Colaborador assíduo da revista “O Anunciador das Feiras Novas” e de numerosas publicações de índole cultural e regional, o escritor João Marcos possui uma obra literária assinalável repartida pela poesia, o conto literário, a ficção, o teatro e a investigação histórica. “Polifonia Singela” é o título do seu primeiro livro que publica em 1946, ainda no Brasil, editado pela Norte Editora, do Rio de Janeiro. Trata-se de um livro de poemas que, conforme o Jornal de S. Paulo referiu, são “de leitura agradável e sugestiva, com poesias realmente encantadoras, conseguirá este livro prender a atenção do leitor, pois tem sensibilidade, denota largueza de vistas e expressão justa”. É precisamente de “Polifonia Singela” que repingamos o seguinte quinteto:
Numa terra longe, à procura da sorte,
Vai um peregrino, talvez a pensar
No destino incerto, no inseguro norte:
Procurando a vida, pode achar a morte...
Mas a vida importa, tem de a procurar!
Desde então, a produção literária do escritor João Marcos não mais parou. Publicou em poesia “Um Novo Mundo Perfeito” em 1953, “Colonizados” em 1975, “Ode Terrestre – Separata do “Cardeal Saraiva” em 1986, “Manhãs de Abril” em 1994, “O Ser e o Nada” em 1996, “Meu Verde Minho” em 1997, “Epopeia do Homem Cósmico” em 2000, “Balaio de Camarinhas” em 2001, “Versos do Fim do Dia” em 2002 e “Epopeia do Homem Lusíada” em 2003. Na área da ficção estreou-se em 1987 com o romance “Entre o Amor e a Loucura”, em 1992 publicou “Uma Terra que se chamou Geridel”, em 1993 “Nas Ourelas do Fogo” e, em 1999, o romance “Estrasburgo 1964”. No domínio da investigação histórica publicou em 1993 “O Conde da Barca na política europeia do pré-liberalismo” e em 1995 “O Cardeal Saraiva – Evocação de Frei Francisco de S. Luís” que constitui a edição da conferência que entretanto realizou na Casa do Concelho de Ponte de Lima.
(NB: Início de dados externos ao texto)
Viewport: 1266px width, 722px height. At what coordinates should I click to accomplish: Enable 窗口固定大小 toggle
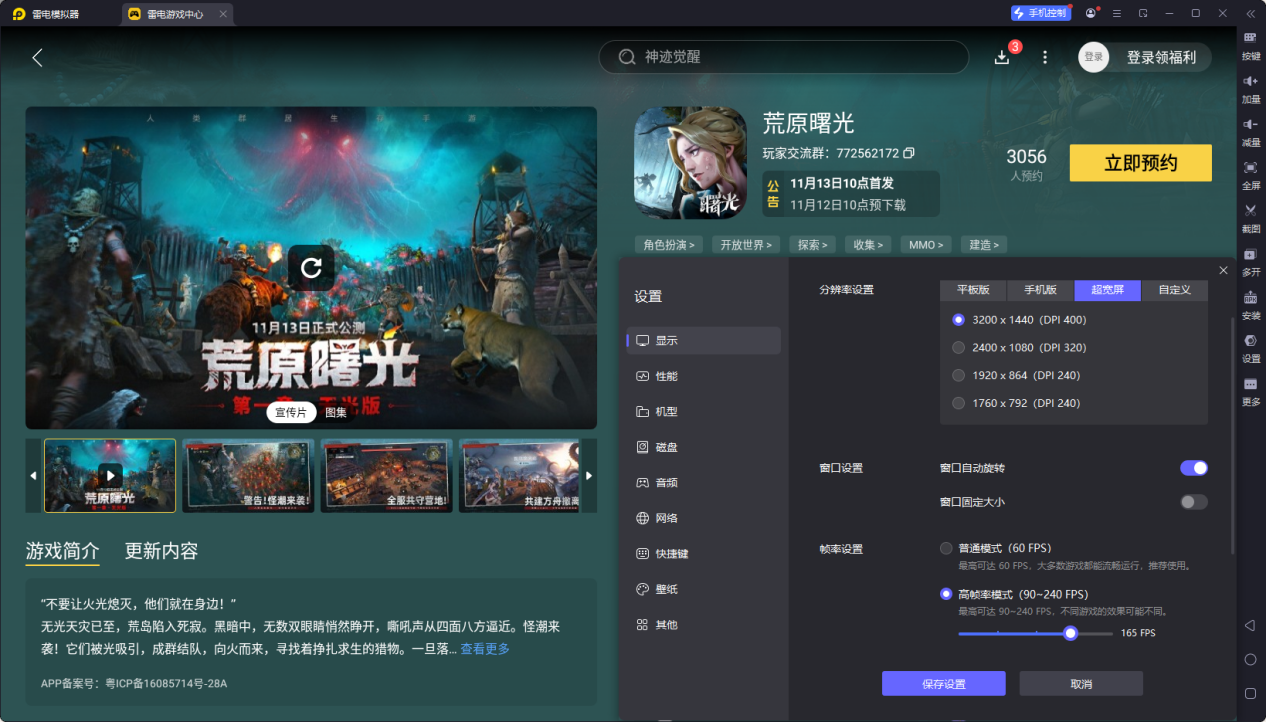(x=1193, y=502)
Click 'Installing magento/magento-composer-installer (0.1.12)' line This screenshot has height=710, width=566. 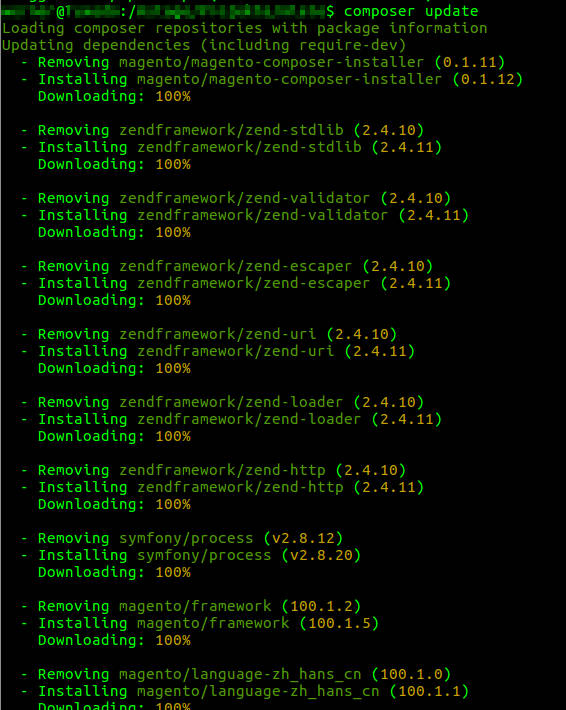coord(272,79)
Recentemente publicou “A minha Alma Brasileira” que constitui um livro de contos e narrativas que transmite o seu sentir e experiências vividas durante o seu exílio no Brasil, tendo ainda participado com um conto da sua autoria numa colectânea a que foi dado o título “Contos do Minho” e que reuniu duas dezenas de contistas minhotos. Além dos trabalhos publicados, João Marcos possui ainda numerosos inéditos a aguardar publicação, trabalhos de grande valor a aguardar o interesse de alguma editora ou, quem sabe, de qualquer outro organismo cuja actividade esteja orientada para finalidades culturais.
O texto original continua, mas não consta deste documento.